KKTC vatandaşlarını bölerek değil birleştirerek, ancak farklılıklarını korumalarına saygı göstererek, siyasal tarihimizde yeni bir sayfanın açılması için öncülük yapmak için aday oluyorum.
Benim için Kıbrıs Türk siyasi tarihi hem bir varoluş hem de bir demokrasi mücadelesi tarihidir. Kıbrıs Türk siyasetine bugüne kadar yön veren iki ana akım bu mücadelelerden ya sadece birine ya da sadece diğerine sahip çıkarak, Kıbrıs Türk Halkının adamız üzerinde tarihi bir aktör, bir özne olduğunu bilmeden inkar etmişler, halkı kutuplaştırmışlardır.
Ben karşınıza, birleştirici, tarihimizi yeniden yorumlayarak hem varoluş hem de demokrasi mücadelemize sahip çıkmak isteyen bir aday olarak geliyorum.

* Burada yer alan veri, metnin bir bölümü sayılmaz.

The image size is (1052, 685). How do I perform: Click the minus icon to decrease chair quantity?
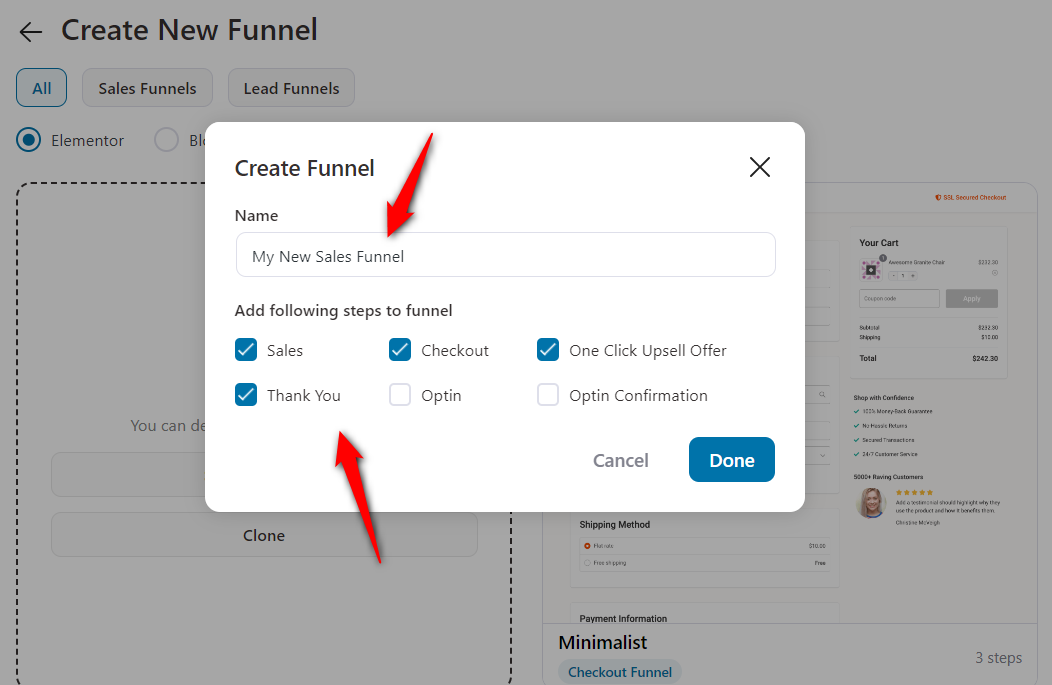[894, 276]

Herhangi bir kesimin, zümrenin veya tarafın adayı olarak değil, Ülkemizin bütününün Cumhurbaşkanı adayı olarak seçildikten sonra da her kesimle saygın, samimi bir ilişki kurarak, KKTC’ne yeni bir soluk katacağıma olan inançla bu görevi yürütebileceğime olan inancım tamdır.
Kıbrıs Türk Halkı içinde bulunduğumuz bu zor süreçte, beni bu makama layık görmesi halinde canla başla, her tarafla ve her kesimle bozulmuş olan ilişkileri yeniden toparlamak ilk ve en önemli misyonum olacaktır."